> **Work order**
Only one stretch of the records below should be repeated. It starts with the line containing "Task: Click the Rolling 1D20 header cell" and goes on through the line containing "You are a computer-use agent. This", exactly as written.
**** Extracted information ****
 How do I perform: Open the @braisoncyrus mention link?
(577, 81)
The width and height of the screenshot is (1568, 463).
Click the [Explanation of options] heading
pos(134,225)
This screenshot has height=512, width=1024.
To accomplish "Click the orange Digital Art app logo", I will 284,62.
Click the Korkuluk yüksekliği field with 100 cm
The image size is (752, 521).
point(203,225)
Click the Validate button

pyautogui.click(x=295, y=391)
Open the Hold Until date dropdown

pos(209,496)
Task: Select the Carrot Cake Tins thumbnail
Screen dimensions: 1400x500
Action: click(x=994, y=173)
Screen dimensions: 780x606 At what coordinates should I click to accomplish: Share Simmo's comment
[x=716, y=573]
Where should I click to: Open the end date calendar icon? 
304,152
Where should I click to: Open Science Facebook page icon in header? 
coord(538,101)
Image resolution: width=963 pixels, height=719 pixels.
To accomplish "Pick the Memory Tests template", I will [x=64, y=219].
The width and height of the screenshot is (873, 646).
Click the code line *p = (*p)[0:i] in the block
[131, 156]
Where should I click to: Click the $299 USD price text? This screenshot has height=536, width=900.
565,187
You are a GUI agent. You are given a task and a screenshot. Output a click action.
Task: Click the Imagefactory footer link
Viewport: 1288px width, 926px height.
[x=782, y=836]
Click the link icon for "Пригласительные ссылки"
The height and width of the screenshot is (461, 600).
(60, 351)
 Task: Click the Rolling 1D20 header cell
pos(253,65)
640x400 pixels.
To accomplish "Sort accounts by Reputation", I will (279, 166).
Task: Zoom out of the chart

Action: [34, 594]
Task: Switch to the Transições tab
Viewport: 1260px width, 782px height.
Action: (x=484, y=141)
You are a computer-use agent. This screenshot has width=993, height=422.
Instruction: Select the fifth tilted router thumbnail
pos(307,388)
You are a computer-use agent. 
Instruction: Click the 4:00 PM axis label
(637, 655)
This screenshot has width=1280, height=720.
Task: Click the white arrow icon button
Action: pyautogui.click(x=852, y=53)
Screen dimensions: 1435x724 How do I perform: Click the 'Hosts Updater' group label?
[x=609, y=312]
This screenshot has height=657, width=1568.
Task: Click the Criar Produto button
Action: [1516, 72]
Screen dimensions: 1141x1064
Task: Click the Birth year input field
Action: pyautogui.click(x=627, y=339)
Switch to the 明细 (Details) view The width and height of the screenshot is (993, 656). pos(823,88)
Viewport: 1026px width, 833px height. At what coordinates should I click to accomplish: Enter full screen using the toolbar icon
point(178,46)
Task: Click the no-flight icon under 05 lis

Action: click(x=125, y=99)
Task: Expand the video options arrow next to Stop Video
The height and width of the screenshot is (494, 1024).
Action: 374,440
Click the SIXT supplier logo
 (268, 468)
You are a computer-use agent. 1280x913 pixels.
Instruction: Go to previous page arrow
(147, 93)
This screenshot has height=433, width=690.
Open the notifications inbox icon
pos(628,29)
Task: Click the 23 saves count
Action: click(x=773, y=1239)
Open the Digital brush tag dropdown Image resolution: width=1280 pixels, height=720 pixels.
****
> **Task answer**
 Task: Click the Rolling 1D20 header cell
pos(253,65)
640x400 pixels.
To accomplish "Sort accounts by Reputation", I will (279, 166).
Task: Zoom out of the chart

Action: [34, 594]
Task: Switch to the Transições tab
Viewport: 1260px width, 782px height.
Action: (x=484, y=141)
You are a computer-use agent. This screenshot has width=993, height=422.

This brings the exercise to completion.